Start injection of NODE_SEA_BLOB in node...
{ executableFormat: ctor {} }
[ 'value', 'constructor' ]
3
[Function: ExecutableFormat_kUnknown]
undefined
[Function: ctor] {
  values: { '0': ctor {}, '1': ctor {}, '2': ctor {} },
  kAlreadyExists: ctor {},
  kError: ctor {},
  kSuccess: ctor {}
}
Error: Error when injecting resource

Two things:

  1. The check that the executable format is supported is incorrect, an unknown executable format is truthy.
  2. I think I realized what's going on here. When I try to build stuff with yarn build, yarn is injecting its own wrapper around node in the $PATH (for some reason that I'm not entirely sure of), like this:
$ cat /tmp/yarn--1682713927311-0.8177720901713921/node
#!/bin/sh

exec "/home/damocles/.nvm/versions/node/v20.0.0/bin/node" "$@"

And that is not a binary, so when my build script (which is mostly just a copy-paste of the official docs) runs, command -v node returns that weird wrapper, which then grabs the wrong file to attach payload to.
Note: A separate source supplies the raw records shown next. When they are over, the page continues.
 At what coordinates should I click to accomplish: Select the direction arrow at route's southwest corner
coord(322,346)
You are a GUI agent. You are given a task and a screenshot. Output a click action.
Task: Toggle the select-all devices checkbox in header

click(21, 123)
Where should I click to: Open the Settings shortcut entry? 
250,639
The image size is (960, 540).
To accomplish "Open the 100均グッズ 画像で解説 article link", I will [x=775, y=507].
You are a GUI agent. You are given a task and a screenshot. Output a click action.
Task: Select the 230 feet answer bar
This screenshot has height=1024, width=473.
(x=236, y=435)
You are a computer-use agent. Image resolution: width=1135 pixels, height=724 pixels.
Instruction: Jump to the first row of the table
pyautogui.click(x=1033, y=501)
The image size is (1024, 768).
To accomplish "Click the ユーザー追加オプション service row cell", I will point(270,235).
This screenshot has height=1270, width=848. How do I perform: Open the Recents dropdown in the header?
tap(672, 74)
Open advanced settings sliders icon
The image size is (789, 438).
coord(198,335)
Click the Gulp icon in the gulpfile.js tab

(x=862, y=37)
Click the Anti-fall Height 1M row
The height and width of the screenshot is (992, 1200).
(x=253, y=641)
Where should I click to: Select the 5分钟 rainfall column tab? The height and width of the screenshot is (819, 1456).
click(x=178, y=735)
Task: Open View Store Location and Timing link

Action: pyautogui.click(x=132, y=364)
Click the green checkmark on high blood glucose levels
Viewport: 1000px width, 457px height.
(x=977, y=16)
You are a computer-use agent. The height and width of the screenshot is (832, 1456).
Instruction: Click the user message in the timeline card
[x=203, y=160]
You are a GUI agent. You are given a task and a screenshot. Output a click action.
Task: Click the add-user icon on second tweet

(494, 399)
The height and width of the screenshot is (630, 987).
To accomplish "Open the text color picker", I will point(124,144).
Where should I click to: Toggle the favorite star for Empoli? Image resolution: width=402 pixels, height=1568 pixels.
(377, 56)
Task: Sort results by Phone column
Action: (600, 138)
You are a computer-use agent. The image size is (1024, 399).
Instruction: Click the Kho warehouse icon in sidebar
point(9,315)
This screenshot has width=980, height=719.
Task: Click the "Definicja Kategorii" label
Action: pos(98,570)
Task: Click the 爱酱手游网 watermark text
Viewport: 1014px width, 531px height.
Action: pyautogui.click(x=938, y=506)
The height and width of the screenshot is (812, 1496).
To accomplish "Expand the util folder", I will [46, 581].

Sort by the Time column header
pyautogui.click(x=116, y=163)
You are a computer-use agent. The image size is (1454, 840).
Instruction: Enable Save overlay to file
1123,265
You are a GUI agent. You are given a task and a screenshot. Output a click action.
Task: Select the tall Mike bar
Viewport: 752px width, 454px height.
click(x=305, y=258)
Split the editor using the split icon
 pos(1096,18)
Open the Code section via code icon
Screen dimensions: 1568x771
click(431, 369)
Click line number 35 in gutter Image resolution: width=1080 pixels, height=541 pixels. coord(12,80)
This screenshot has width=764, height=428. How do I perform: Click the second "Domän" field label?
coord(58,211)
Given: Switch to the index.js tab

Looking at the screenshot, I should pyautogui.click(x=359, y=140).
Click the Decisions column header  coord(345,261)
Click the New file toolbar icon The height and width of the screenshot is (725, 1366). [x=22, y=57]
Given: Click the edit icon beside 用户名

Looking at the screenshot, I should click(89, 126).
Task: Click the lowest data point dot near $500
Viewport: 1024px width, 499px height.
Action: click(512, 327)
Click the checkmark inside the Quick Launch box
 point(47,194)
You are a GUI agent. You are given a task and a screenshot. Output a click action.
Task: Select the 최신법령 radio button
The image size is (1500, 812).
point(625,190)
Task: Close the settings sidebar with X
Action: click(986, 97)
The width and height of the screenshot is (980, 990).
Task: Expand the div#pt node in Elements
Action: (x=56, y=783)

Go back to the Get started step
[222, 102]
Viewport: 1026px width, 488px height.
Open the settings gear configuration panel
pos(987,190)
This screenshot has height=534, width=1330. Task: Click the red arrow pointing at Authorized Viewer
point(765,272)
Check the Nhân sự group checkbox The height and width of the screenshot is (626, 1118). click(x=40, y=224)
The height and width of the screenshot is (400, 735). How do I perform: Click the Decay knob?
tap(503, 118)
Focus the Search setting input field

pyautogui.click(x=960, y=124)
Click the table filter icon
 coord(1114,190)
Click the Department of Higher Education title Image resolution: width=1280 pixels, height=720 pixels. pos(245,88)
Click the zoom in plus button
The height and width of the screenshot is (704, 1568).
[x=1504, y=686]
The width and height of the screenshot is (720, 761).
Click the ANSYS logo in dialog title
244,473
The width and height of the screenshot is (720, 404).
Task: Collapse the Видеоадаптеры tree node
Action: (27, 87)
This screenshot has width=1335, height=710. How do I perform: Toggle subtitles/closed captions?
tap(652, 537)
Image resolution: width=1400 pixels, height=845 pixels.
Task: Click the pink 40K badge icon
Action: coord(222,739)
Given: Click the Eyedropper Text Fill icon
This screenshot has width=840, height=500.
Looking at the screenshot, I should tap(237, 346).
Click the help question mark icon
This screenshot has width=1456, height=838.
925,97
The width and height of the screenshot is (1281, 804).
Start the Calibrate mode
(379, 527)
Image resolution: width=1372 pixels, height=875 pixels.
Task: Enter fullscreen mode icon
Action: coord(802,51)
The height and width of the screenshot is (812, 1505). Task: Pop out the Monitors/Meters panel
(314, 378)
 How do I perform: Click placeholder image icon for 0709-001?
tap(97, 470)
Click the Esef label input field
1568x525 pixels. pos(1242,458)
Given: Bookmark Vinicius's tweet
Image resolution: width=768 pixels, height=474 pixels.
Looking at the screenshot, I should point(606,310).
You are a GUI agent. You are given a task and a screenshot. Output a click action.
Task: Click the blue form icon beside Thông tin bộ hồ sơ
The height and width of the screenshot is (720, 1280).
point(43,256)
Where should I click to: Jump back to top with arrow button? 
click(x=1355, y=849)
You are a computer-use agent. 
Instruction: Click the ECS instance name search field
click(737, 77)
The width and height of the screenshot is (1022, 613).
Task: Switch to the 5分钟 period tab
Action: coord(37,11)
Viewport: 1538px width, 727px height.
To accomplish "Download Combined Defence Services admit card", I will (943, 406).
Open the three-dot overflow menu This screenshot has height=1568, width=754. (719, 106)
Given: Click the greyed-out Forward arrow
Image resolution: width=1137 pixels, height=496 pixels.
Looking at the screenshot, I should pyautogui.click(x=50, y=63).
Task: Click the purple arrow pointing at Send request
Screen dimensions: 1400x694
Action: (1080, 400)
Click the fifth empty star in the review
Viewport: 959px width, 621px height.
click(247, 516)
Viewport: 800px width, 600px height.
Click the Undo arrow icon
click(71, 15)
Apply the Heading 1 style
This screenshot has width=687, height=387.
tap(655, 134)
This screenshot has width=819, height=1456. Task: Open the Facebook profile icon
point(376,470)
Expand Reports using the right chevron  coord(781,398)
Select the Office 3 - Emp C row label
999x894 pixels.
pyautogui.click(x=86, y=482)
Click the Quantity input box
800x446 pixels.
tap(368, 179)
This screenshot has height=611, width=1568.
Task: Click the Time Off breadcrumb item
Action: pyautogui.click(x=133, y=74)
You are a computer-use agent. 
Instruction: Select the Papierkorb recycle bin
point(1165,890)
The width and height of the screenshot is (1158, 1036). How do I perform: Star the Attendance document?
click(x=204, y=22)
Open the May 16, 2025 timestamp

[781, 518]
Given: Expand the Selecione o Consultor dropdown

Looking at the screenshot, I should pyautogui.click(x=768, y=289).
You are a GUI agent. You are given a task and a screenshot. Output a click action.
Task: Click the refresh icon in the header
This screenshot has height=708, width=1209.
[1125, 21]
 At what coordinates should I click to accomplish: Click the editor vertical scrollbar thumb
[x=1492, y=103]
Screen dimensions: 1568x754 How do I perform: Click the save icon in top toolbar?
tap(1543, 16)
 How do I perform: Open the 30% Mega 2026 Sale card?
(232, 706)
And now when I run my build script with npm run build instead, I get

Start injection of NODE_SEA_BLOB in node...
{ executableFormat: ctor {} }
[ 'value', 'constructor' ]
0
[Function: ExecutableFormat_kELF]
warning: Can't find string offset for section name '.note.100'
warning: Can't find string offset for section name '.note.100'
warning: Can't find string offset for section name '.note.100'
warning: Can't find string offset for section name '.note.100'
warning: Can't find string offset for section name '.note.100'
warning: Can't find string offset for section name '.note'
warning: Can't find string offset for section name '.note.100'
warning: Can't find string offset for section name '.note.100'
warning: Can't find string offset for section name '.note.100'
{
  sectionName: 'NODE_SEA_BLOB',
  result: ctor {},
  data: Uint8Array(99945600) [
    127,  69,  76, 70,  2, 1,   1, 3,   0,   0,  0, 0,
      0,   0,   0,  0,  2, 0,  62, 0,   1,   0,  0, 0,
     32, 166, 185,  0,  0, 0,   0, 0, 224, 252, 22, 2,
      0,   0,   0,  0,  0, 0, 245, 5,   0,   0,  0, 0,
      0,   0,   0,  0, 64, 0,  56, 0,  14,   0, 64, 0,
     50,   0,  40,  0,  6, 0,   0, 0,   4,   0,  0, 0,
     64,   0,   0,  0,  0, 0,   0, 0,  64,   0, 64, 0,
      0,   0,   0,  0, 64, 0,  64, 0,   0,   0,  0, 0,
    216,   2,   0,  0,
    ... 99945500 more items
  ]
}
💉 Injection done!

Confirming that it's not a "too large" issue, it's that yarn wraps calls to node with its own logic and postject was not catching this.

If you want, I can make a small PR to correct this (already confirmed here):

Start injection of NODE_SEA_BLOB in node...
Error: Executable must be a supported format: ELF, PE, or Mach-O
error Command failed with exit code 1.
RaisinTen commented 1 year ago

Thanks for looking into this, great work! 🎉


And to answer your questions:

is there a particular version of emscripten that should be used

Not really because Postject's CircleCI config currently uses the latest commit from emsdk's main - https://github.com/nodejs/postject/blob/3edd1dd1e0690167d7db0f502620e41888b2f82e/.circleci/config.yml#L105, so I think that should work for you too.

Trying to catch throw in gdb isn't picking up on the failure

Are you referring to the exceptions that are being thrown in JS? That actually causes the Node.js process to print the error info and exit.

dfellis commented 1 year ago

Thanks for looking into this, great work! tada

And to answer your questions:

is there a particular version of emscripten that should be used

Not really because Postject's CircleCI config currently uses the latest commit from emsdk's main -

https://github.com/nodejs/postject/blob/3edd1dd1e0690167d7db0f502620e41888b2f82e/.circleci/config.yml#L105 , so I think that should work for you too.

Trying to catch throw in gdb isn't picking up on the failure

Are you referring to the exceptions that are being thrown in JS? That actually causes the Node.js process to print the error info and exit.

I was running gdb node --args ./node_modules/.bin/postject ... and then tried to use the catch throw command to catch exceptions down at the binary level, hoping to find the LIEF error that way, even if I didn't have debug symbols, to make sure I was debugging it correctly, but that didn't work, and while probing in other ways I figured out what was actually happening. (My second comment.)